- _Things to do_:
- a) From the beverage merchandising article, list every direct-to-consumer channel that VinesOS says wineries can manage from a single dashboard.
- b) Rewrite the stretch of the beverage merchandising article from "Jules Robbins, CEO" through "than a minute.", replacing each "customer" with "guest".
- c) According to the beverage merchandising article, how much did membership grow in the first year that Moersch Hospitality Group rolled out Vineyard Premier?

- _Excerpted passage_:
= Beginning of Section =

For a company like Nutrabolt, colorful displays also can be a powerful, attractive tool. Most recently, C4 released its collaboration beverage with Skittles and was able to utilize the bright color schemes in its merchandising to leverage the release.
“ith the roll out of our extremely eye-catching C4 x Skittles displays, we have experienced over 270% lift in off-shelf placements versus prior year as tracked internally through Repsly and corroborated externally by IRI via ‘Time on Display’ metrics 200% versus prior year,” Garcia and Panton explain.
Merchandising at home
Although merchandising is mostly associated with traditional retailers, innovators are prompting beverage-makers with onsite locations, like wineries, to utilize merchandising to further opportunities with direct-to-consumer (DTC) solutions.
For example, VinesOS recently unveiled a fully integrated, stripe-based point-of-sale (POS) along with a new brand design at WiVi in Paso Robles, Calif.
VinesOS’ cloud-based point-of-sale enables wineries to manage all DTC channels from a single dashboard: POS, clubs, subscriptions, eCommerce and reservations, it says.
Jules Robbins, CEO of VinesOS, explains how digital merchandising solutions can further brand loyalty with consumers.
“At VinesOS, we feel it’s all about creating a smooth customer experience and building loyalty,” she says. “During a point-of-sale purchase, staff should be trained to promote loyalty options, such as club and subscription offerings, to keep the customer coming back. They should be able to add a new customer quickly and easily or invite the customer to scan a QR code to sign up for their club using their mobile phone, with ApplePay or GooglePay, and do it in less than a minute.
“Staff should know as soon as they add a customer to the order what their favorite products are, their lifetime value, when they were in last, and see any important notes from the manager,” Robbins continues. “Loyalty benefits, such as free tastings or percent discounts, should be auto-applied, and the staff should be able to tell the customer how much they saved on that order.”
Through digital merchandising aspects like QR codes, brands can communicate a wealth of information to consumers, including product details, menu items of what’s being poured, ordering capabilities, checkout stations as well as a chance to join loyalty or club programs, Robbins notes.
Given the adoption of subscription models on popular eCommerce websites, beverage alcohol brands can take a similar approach where consumers select the alcohol they want through DTC, she explains
“The subscription program has been a huge success for our clients, with membership skyrocketing up to 800% for some of our clients. In the same way that you order kibble for your dog or diapers for your baby to be delivered on a regular basis, customers are showing a huge desire to have their alcoholic beverage of choice delivered this way as well,” Robbins says. “And for the business, it’s a huge win, building customer loyalty and building pre-sold revenue.”
Jessica Schueneman, hospitality director with Moersch Hospitality Group, Baroda, Mich., notes that its membership program was designed to reward its consumers with exclusive pricing, customization as well as additional savings through subscription auto-ship orders.
“With the success and familiarity of other subscription-based goods and services, like Amazon, we thought, why couldn’t this work for our wines? Vineyard Premier is our move from the traditional wine club to a more customer-friendly and flexible way to serve our members,” Schueneman says. “Basically, customers get the wines they want, when they want them, delivered to their door while saving money.
“Has it been a success? We believe so — membership grew 800% in our first year rolling out Vineyard Premier,” she continues. “VinesOS has been an integral partner with us as we developed Vineyard Premier — they have been and continue to be so great to work with.”
As beverage brands must now merchandise for physical and virtual spaces, innovators will look to bridge these retail outlets.

= End of Section =

Stored dataset items
= Beginning of Section =

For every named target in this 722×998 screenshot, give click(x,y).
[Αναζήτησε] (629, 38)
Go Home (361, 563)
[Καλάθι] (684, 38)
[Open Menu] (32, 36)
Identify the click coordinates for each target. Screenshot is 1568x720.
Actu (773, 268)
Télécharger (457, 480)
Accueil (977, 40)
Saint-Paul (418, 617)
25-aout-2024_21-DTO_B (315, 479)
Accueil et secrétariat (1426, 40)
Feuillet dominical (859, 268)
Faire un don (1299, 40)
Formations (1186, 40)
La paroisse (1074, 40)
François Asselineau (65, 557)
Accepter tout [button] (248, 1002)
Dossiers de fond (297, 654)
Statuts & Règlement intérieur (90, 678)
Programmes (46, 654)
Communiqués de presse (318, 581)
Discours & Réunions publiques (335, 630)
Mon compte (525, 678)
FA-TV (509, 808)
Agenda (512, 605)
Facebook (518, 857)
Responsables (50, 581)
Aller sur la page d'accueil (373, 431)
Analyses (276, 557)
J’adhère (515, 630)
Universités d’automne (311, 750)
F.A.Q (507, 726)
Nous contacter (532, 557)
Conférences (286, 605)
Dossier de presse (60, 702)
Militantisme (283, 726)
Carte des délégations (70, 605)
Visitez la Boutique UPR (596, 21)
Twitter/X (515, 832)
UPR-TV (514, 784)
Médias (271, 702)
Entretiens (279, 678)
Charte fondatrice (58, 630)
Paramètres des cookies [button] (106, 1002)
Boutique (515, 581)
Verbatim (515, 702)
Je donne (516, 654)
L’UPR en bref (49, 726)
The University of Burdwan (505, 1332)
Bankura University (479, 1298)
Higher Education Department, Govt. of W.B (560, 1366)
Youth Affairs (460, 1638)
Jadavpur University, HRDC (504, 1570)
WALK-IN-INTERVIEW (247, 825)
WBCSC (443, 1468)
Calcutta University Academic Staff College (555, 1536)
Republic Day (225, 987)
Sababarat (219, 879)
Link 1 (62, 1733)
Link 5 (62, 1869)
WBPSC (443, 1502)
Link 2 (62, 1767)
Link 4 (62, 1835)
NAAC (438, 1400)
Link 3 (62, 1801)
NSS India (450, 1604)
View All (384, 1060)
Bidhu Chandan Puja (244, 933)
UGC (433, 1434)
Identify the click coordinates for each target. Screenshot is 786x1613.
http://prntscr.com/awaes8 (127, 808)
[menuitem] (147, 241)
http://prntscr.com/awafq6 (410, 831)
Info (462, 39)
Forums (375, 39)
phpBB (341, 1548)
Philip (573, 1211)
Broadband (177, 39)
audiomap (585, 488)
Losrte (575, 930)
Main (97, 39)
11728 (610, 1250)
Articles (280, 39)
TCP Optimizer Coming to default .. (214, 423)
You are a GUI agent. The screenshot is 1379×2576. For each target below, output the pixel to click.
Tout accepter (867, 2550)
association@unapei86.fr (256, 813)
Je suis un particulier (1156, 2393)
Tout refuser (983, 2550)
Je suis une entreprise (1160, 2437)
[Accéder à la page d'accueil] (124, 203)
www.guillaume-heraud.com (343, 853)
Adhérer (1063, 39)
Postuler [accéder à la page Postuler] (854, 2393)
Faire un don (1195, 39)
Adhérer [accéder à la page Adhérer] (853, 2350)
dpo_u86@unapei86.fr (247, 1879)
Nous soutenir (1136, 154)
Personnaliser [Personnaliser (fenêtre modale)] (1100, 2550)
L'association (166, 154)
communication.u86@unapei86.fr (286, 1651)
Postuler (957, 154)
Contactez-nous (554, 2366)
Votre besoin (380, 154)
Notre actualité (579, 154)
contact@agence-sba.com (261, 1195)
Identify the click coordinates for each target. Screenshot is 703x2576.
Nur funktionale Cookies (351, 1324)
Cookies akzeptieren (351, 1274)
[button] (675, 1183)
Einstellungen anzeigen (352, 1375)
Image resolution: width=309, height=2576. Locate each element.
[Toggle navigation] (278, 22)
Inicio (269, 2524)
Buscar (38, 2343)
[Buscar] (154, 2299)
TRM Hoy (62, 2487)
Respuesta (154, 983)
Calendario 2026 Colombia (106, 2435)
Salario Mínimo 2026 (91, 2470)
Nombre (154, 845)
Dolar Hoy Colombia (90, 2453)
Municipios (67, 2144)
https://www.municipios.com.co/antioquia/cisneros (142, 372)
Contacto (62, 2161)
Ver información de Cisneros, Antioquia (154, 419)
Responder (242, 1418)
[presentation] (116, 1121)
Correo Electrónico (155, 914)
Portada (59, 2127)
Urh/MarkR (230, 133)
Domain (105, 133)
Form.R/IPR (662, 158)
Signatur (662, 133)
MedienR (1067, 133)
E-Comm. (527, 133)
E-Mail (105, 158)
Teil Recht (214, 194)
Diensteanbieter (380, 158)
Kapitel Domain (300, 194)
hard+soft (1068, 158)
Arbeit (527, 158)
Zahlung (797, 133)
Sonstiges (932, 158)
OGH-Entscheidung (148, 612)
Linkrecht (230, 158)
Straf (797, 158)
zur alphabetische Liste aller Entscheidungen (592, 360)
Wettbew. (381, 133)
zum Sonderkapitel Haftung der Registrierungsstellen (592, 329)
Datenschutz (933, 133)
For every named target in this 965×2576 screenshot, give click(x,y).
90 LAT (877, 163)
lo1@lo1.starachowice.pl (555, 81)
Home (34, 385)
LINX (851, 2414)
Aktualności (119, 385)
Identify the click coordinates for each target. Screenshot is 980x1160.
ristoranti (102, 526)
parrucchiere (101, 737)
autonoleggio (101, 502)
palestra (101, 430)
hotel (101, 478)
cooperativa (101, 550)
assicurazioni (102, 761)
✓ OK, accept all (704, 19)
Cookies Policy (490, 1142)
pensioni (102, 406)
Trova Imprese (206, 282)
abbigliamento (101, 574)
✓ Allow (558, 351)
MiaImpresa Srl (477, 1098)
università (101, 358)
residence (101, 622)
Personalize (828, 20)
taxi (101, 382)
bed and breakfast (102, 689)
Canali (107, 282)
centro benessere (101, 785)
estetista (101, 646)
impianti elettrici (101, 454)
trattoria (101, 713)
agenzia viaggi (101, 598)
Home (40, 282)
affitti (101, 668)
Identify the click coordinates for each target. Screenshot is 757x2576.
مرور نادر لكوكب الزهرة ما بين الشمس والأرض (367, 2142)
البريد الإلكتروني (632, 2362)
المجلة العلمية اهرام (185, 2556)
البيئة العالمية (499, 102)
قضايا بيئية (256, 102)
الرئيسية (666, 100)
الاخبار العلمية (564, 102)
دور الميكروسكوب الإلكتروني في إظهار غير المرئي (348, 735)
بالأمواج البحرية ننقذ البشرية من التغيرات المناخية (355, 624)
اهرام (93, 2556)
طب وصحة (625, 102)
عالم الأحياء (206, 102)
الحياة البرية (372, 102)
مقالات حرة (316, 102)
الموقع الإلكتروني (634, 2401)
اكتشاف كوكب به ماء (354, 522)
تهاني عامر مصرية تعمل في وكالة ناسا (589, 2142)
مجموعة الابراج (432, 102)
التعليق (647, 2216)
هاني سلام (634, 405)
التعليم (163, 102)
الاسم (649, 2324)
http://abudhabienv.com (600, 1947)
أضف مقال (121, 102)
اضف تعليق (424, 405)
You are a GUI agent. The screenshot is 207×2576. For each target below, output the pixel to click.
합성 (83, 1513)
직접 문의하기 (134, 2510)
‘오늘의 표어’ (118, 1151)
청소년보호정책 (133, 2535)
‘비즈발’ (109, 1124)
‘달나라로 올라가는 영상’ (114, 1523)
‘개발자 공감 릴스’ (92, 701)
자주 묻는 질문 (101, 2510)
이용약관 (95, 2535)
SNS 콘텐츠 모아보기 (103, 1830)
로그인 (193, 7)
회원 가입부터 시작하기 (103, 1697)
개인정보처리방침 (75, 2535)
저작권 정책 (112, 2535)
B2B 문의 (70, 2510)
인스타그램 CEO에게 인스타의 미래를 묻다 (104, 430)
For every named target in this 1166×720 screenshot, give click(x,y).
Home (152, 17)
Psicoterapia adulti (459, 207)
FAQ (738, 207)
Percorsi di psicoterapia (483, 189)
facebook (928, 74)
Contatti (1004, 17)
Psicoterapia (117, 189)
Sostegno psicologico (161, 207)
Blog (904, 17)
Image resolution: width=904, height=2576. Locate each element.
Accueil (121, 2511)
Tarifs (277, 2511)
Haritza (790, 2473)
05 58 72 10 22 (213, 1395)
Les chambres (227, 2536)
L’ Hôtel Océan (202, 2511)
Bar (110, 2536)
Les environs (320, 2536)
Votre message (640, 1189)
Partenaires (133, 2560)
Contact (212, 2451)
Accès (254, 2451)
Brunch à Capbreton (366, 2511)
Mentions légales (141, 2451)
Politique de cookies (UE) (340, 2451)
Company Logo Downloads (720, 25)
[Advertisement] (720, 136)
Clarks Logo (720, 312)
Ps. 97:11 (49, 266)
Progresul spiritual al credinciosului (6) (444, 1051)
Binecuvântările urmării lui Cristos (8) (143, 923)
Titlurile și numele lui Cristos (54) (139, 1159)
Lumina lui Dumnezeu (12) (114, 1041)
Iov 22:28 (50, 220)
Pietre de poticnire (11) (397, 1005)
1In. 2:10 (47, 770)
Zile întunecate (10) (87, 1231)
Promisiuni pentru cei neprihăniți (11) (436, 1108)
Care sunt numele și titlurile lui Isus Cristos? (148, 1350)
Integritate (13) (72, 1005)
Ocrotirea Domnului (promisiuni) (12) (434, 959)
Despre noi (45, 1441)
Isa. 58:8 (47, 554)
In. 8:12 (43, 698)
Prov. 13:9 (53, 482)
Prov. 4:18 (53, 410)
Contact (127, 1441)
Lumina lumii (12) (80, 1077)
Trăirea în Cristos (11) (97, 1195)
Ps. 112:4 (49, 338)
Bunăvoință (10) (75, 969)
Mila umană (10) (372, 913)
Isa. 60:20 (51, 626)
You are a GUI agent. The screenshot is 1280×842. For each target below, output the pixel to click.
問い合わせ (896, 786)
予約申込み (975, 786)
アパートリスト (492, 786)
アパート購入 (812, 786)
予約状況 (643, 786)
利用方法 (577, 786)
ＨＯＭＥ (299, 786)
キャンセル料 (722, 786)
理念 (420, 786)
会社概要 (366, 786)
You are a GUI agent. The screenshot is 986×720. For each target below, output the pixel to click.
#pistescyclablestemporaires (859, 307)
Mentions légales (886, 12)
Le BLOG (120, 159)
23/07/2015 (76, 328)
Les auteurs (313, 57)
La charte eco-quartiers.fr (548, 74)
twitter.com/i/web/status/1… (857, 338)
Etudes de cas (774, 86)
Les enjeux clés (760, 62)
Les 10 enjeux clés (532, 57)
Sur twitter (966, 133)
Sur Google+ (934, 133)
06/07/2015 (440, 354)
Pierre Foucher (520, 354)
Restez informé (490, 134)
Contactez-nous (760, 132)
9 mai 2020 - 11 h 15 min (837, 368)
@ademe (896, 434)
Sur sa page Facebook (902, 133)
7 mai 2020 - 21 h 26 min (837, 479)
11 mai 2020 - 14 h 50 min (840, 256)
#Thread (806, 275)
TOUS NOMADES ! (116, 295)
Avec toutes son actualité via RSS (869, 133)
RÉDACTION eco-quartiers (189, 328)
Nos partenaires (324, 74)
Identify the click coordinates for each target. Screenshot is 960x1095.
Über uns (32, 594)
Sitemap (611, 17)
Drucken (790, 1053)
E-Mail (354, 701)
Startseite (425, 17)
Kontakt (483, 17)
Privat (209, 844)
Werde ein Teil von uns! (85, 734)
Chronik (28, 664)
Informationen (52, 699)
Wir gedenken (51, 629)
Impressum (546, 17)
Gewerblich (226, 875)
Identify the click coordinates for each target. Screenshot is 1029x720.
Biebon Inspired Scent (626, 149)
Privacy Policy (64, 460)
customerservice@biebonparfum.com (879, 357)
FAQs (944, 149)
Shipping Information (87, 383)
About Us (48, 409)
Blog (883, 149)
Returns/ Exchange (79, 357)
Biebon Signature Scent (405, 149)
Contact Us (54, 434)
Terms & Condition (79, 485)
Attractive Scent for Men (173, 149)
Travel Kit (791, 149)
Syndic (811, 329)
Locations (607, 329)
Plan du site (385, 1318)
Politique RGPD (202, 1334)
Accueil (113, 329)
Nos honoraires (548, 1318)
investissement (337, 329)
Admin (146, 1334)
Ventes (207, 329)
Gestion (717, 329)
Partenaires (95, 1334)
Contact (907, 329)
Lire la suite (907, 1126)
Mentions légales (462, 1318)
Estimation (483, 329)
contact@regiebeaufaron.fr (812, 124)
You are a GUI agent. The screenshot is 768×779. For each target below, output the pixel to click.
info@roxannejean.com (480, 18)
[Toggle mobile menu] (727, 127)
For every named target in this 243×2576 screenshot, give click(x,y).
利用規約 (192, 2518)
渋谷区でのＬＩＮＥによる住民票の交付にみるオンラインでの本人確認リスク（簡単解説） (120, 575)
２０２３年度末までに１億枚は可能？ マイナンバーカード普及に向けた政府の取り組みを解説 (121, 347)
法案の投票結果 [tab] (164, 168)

= End of Section =

- _Answer set_:
- a) POS, clubs, subscriptions, eCommerce, reservations

- b)
Jules Robbins, CEO of VinesOS, explains how digital merchandising solutions can further brand loyalty with consumers.
“At VinesOS, we feel it’s all about creating a smooth guest experience and building loyalty,” she says. “During a point-of-sale purchase, staff should be trained to promote loyalty options, such as club and subscription offerings, to keep the guest coming back. They should be able to add a new guest quickly and easily or invite the guest to scan a QR code to sign up for their club using their mobile phone, with ApplePay or GooglePay, and do it in less than a minute.

- c) Membership grew 800%.